Using the Xenopus Model to Elucidate the Functional Roles of Leiomodin3 and Tropomodulin4 (Tmod4) During Skeletal Muscle Development

Abstract

Having an in vivo model of development that develops quickly and efficiently is important for investigators to elucidate the critical steps, components and signaling pathways involved in building a myofibril; hence a compliant in vivo model would provide a pivotal foundation for deciphering muscle disease mechanisms as well as the development of myopathy-related therapeutics.

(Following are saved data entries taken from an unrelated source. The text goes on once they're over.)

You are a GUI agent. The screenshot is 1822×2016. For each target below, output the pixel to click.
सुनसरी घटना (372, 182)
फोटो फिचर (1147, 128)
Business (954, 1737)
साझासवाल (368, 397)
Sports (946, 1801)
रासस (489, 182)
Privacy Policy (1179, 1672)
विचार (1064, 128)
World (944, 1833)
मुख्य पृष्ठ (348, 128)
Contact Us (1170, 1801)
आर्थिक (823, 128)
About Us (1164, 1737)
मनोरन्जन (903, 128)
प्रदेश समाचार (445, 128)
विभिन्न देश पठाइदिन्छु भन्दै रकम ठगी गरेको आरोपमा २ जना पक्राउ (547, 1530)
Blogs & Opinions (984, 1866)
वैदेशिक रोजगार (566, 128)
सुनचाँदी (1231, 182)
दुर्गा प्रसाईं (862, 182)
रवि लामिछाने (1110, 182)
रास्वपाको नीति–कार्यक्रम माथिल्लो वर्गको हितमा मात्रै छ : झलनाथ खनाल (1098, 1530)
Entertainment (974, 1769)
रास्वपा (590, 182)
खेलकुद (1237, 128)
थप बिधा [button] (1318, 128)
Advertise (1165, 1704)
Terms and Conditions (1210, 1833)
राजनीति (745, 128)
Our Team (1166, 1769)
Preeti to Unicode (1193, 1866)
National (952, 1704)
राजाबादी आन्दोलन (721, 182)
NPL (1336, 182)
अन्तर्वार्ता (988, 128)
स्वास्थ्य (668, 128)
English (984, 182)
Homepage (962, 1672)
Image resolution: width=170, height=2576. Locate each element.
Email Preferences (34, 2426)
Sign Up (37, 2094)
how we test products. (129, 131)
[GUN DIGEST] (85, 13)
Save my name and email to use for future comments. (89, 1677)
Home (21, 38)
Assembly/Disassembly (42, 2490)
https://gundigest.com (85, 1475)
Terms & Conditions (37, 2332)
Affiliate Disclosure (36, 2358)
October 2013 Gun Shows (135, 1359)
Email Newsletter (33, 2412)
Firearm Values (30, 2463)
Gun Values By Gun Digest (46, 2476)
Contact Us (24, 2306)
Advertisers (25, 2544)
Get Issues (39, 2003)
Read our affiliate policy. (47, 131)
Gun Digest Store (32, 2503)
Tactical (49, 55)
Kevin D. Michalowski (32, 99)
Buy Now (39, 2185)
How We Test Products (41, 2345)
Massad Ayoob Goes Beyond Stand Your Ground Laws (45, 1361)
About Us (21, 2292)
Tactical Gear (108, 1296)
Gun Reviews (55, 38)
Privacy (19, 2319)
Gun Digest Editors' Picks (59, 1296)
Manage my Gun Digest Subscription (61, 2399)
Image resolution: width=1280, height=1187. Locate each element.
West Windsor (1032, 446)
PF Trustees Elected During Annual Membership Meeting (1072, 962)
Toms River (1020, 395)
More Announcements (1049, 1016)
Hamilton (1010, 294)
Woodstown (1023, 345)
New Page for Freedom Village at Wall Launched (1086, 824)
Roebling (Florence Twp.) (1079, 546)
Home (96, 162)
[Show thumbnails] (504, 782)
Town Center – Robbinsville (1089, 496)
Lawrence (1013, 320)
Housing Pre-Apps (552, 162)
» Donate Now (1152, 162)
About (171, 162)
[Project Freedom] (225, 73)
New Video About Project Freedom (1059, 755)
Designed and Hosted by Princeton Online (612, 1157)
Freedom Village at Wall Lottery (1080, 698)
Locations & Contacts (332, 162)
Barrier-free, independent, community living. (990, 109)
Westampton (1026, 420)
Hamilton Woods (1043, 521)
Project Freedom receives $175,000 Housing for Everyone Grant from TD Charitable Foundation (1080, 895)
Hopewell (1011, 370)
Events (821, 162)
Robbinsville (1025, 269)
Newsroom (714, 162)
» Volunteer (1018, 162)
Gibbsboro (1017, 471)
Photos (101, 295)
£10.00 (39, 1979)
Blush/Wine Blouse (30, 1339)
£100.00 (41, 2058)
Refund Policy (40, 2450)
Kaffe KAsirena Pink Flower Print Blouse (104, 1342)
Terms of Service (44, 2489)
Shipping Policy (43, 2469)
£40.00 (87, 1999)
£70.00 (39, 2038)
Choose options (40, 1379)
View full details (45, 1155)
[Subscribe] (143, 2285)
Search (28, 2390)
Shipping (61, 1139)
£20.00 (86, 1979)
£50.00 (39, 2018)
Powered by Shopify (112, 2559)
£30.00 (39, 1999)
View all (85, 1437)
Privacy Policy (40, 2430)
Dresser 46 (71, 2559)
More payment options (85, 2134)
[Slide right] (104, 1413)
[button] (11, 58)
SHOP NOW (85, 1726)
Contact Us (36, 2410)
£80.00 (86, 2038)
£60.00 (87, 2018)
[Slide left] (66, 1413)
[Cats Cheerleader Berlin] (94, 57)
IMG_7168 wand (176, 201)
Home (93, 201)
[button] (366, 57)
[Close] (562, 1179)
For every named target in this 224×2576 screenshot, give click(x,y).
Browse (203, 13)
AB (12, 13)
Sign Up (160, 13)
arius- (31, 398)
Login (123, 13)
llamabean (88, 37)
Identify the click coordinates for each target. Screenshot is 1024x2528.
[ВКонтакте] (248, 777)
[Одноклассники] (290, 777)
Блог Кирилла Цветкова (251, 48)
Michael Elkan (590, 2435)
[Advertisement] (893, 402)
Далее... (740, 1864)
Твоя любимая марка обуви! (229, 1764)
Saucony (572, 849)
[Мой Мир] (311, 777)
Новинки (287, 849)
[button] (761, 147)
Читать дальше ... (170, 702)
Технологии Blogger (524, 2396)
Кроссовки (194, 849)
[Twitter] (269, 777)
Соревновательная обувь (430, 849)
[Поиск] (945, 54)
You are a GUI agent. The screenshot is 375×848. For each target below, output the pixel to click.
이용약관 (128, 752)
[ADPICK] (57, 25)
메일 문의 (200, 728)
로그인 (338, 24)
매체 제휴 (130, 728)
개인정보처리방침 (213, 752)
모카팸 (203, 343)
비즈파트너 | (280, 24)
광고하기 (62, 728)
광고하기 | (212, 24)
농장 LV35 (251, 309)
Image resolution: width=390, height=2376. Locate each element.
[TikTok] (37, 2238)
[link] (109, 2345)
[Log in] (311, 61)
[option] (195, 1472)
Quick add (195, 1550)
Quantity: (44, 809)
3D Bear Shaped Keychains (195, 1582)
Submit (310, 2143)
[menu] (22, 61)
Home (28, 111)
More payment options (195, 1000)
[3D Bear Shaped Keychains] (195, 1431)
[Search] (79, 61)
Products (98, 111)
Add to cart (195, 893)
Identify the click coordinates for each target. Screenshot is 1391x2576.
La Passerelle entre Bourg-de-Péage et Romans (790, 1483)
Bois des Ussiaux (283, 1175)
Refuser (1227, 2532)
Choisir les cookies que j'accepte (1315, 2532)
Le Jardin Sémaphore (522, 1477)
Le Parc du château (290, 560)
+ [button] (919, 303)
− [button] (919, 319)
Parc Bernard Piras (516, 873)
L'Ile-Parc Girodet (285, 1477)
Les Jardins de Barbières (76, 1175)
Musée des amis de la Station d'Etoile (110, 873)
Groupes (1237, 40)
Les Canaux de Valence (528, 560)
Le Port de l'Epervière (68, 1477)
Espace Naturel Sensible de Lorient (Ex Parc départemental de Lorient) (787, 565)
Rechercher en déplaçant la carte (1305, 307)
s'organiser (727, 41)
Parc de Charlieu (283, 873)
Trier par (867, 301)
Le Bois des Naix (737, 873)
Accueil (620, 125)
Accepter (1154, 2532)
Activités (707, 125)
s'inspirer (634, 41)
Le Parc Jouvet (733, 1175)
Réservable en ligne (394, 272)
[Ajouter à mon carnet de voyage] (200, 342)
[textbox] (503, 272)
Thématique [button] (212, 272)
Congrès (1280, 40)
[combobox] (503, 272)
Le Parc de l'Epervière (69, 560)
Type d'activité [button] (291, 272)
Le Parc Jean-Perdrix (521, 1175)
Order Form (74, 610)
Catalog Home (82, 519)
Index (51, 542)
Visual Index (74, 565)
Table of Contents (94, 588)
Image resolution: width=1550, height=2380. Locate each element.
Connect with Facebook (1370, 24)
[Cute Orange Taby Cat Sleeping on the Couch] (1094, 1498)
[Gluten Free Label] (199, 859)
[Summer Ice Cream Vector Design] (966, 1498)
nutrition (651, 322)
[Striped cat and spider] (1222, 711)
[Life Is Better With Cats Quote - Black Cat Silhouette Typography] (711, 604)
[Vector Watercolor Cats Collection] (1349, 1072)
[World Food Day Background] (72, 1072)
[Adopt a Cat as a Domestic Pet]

Here, we take advantage of a relatively quick, cost effective, and molecularly pliable developmental model system in the Xenopus laevis (frog) embryo and establish it as an in vivo model to study the roles of sarcomeric proteins during de novo myofibrillogenesis.Using the Xenopus model, we elucidated the functional roles of Leiomodin3 (Lmod3) and Tropomodulin 4 (Tmod4) during de novo skeletal myofibrillogenesis. Tmods have been demonstrated to contribute to thin filament length uniformity by regulating both elongation and depolymerization of actin-thin filaments' pointed-ends. Lmods, which are structurally related to Tmod proteins also localize to actin filament pointed-ends. In situ hybridization studies demonstrated that of their respective families, only tmod4 and lmod3 transcripts were expressed at high levels in skeletal muscle from the earliest stages of development. When reducing their protein levels via morpholino (MO) treatment, thin filament regulation and sarcomere assembly were compromised. Surprisingly, alternate rescues (i.e., lmod3 mRNA co-injected with Tmod4 MO and vice versa) partially restored myofibril structure and actin-thin filament organization. Thus, our results not only indicate that both Tmod4 and Lmod3 are critical for myofibrillogenesis during Xenopus skeletal muscle development, but also revealed that they may share redundant functions during skeletal muscle thin filament assembly.